MAX MODE is too expensive!

I only @mentioned two files, but Agent Mode did a lot of things (many of them unnecessary :downcast_face_with_sweat:).

I have no idea how MAX Mode is currently calculating usage. If it keeps calculating like this, MAX Mode will basically be unusable within Agent.

Most likely the prompt was incorrect or too wide and the rules aren’t rigid/clear enough.

1 Like

it’s expensive but it also works great so please do not ■■■■ it up if you guys “fix it”

2 Likes

This is a very expensive billing

Cursor – Models & Pricing


Is it just me, or is the new pricing model very expensive?
Just two max mode prompts finished more than 25% of my total requests. And in the end, it didn’t do the job, so I needed to revert.
This is very disappointing.

I don’t know why, but a few days ago, it seemed that MAX mode was more in control, I would say.

MAX mode is using cached tokens. If the cache is empty, it will send lots of tokens, the rules, included files, system prompts and whatever else it thinks it should read, this is easily 60k-120k in tokens just on warmup.

If you keep the discussion concise, it will consume less tokens because it has all the data already. So first time it will burn a few dolars, then each tool use or update will be a few cents.

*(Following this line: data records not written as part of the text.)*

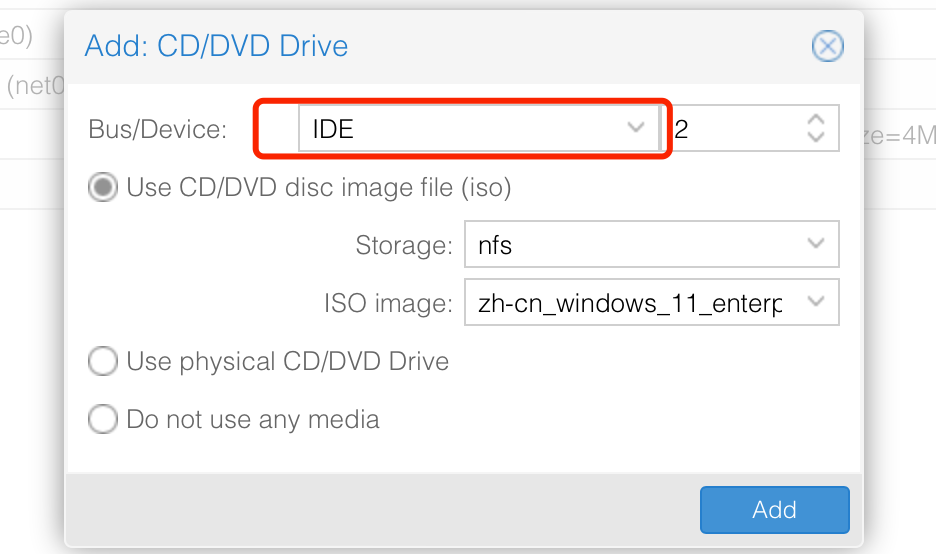Click the 'Bus/Device:' field label
Viewport: 936px width, 554px height.
(158, 129)
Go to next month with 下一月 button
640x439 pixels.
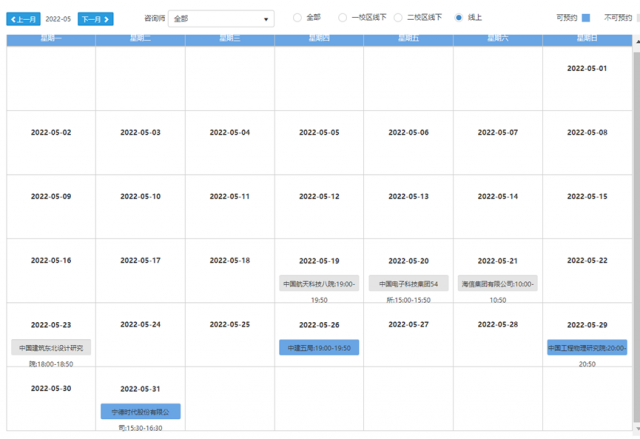95,18
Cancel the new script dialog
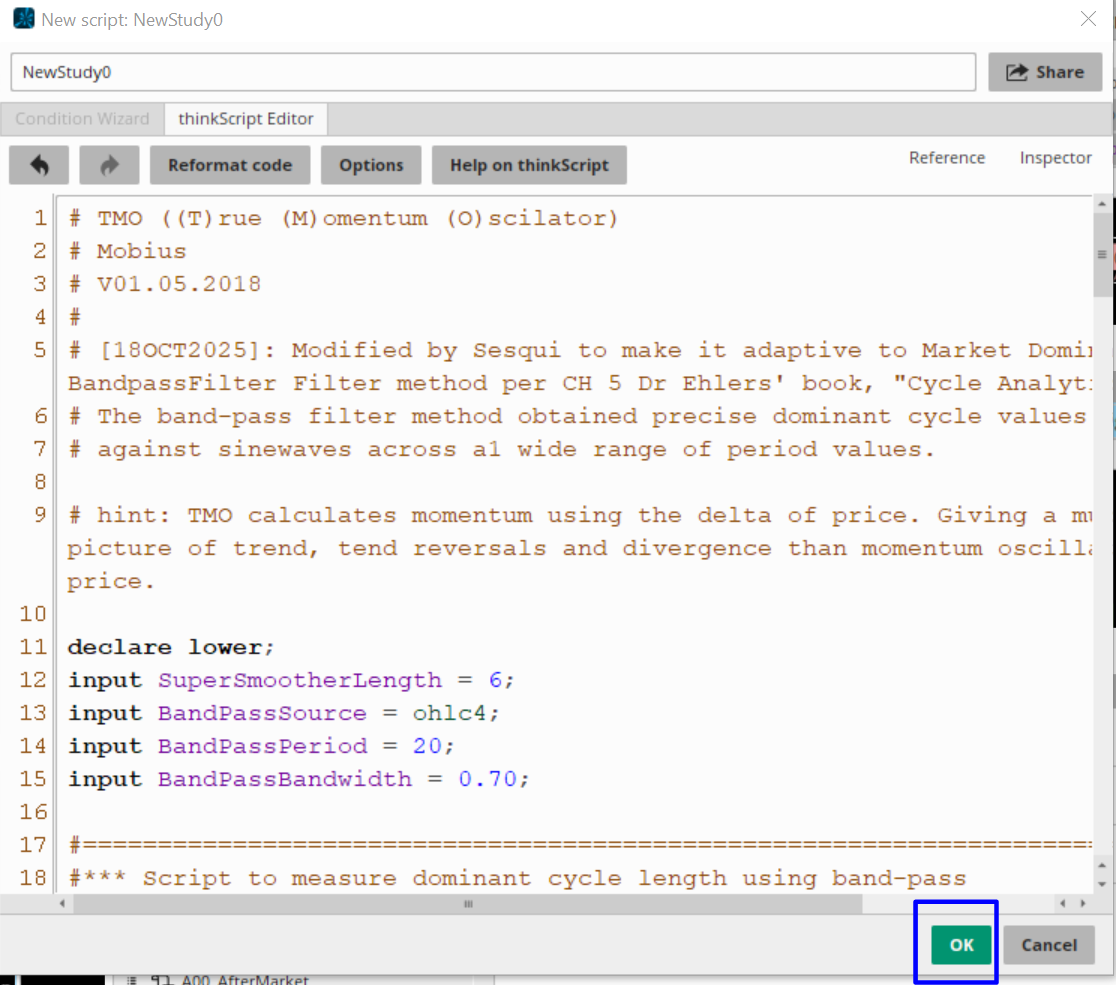This screenshot has width=1116, height=985. click(x=1049, y=945)
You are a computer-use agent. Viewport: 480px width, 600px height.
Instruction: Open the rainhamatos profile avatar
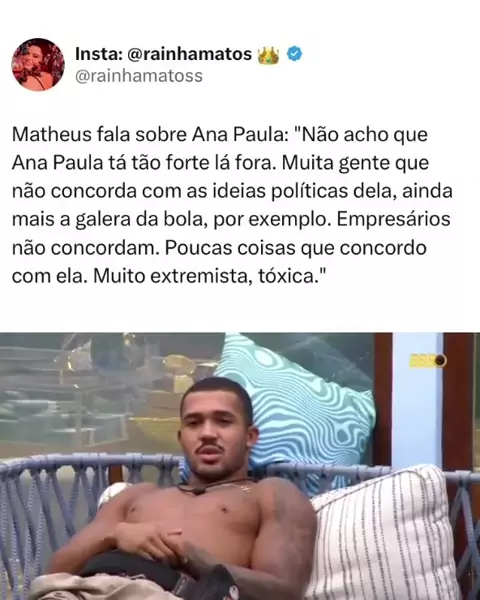click(38, 65)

Warning: IF YOU DO NOT use the session, the CACHE WILL EXPIRE. This is somewhere in the range of tens of minutes or an hour. If the cache is emptied, refilling it is going to cost again.

Normal mode queries will use half the cost of a MAX tool call, for the whole reply including all tool calls in normal mode.

1 Like

I decided to try o3 for a problem I’ve been trying to solve for two hours with other models. I burned 40 requests, 0.89$, and the problem still was not solved. But I learned pain T_T

After trying to solve the same problem with Gemini MAX (June) and Claude MAX (Sonnet 4), not only is Claude using more queries, but:

  • Claude has more verbose code
  • Claude has more descriptive comments
  • Claude separates workflow operations more granular
  • Claude thinks many many more times for each punctual code change
  • Claude groups less change into a single query
  • Claude runs build/debug/dry-test/live-test commands unprompted
  • Claude produces a detailed project management report at the end
  • Claude updates README, CHANGELOG, FEATURES and explains changes there
  • Claude takes twice as long to finish
  • Claude appears to read more times from files even with bigger cache
  • Claude uses 9 :red_exclamation_mark: times more queries
  • Claude uses 4 :red_exclamation_mark: times more cache each time
  • Claude cost 12 :red_exclamation_mark: times more money
  • Code does the same end result

I understand that this behavior could be caused by my rules and existing code structure (Claude did 99% of it anyway), and there is a pressure point where the model is caught between highly tethered behaviors and is neurotic in satisfying all criteria, but I still think the team has not optimized this thoroughly. It may be that a month is enough to expand an LLM such that it eats all the context and speaks once in completion and correctness, or that Google is really good at this game, but I feel there is room for optimization.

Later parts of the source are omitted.